Todos los jueves por la mañana el padre Mulligan iba a Ayemenem a visitar al padre de Bebé Kochamma, el reverendo E. John Ipe, que era sacerdote de la Iglesia de Mar Thoma [2]. El reverendo Ipe era muy conocido dentro de la comunidad cristiana por ser el hombre al que había bendecido personalmente el Patriarca de Antioquía, cabeza de la Iglesia ortodoxa siria. Este episodio había pasado a formar parte del folklore de Ayemenem.

En 1876, cuando el padre de Bebé Kochamma tenía siete años, su padre lo llevó a ver al Patriarca, que había ido a visitar a los cristianos sirios de Kerala. De repente, se encontraron justo frente a un grupo de personas a las que el Patriarca se dirigía desde la galería occidental de la casa Kalleny, en Cochín. El padre aprovechó la oportunidad y, después de susurrar algo al oído de su hijo, lo empujó hacia adelante. El futuro reverendo, patinando sobre sus talones y paralizado de miedo, posó sus atemorizados labios sobre el anillo que el Patriarca llevaba en el dedo corazón y lo dejó mojado de saliva. El Patriarca se limpió el anillo en la manga y bendijo al pequeño. Mucho después de haberse hecho mayor y haberse convertido en sacerdote, al reverendo Ipe continuaban llamándolo el Punnyan Kunju -el Pequeño Bendecido-, y la gente bajaba en barquitas por el río desde Alleppey y Ernakulam para llevarle a sus hijos a fin de que los bendijera a su vez.
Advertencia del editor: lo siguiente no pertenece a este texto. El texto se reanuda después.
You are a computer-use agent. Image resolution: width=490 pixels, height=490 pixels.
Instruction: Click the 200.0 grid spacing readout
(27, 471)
Aunque había una diferencia de edad considerable entre el padre Mulligan y el reverendo Ipe, y aunque pertenecían a distintas confesiones cristianas (que lo único que compartían era un sentimiento de antipatía mutua), los dos disfrutaban de la compañía del otro y, con mucha frecuencia, el reverendo Ipe invitaba al padre Mulligan a que se quedase a almorzar. Sólo uno de los dos se daba cuenta de la excitación sexual que subía como la marea en la muchacha delgada que seguía rondando alrededor de la mesa mucho después de que hubiese acabado el almuerzo.

Al principio, Bebé Kochamma intentó seducir al padre Mulligan con una representación semanal de caridad. Todos los jueves por la mañana, hacia la hora en que solía llegar el padre Mulligan, Bebé Kochamma sometía a algún niño pobre del pueblo a un baño a la fuerza junto al pozo y lo frotaba con un trozo de jabón rojo y duro que dejaba doloridas sus marcadas costillas.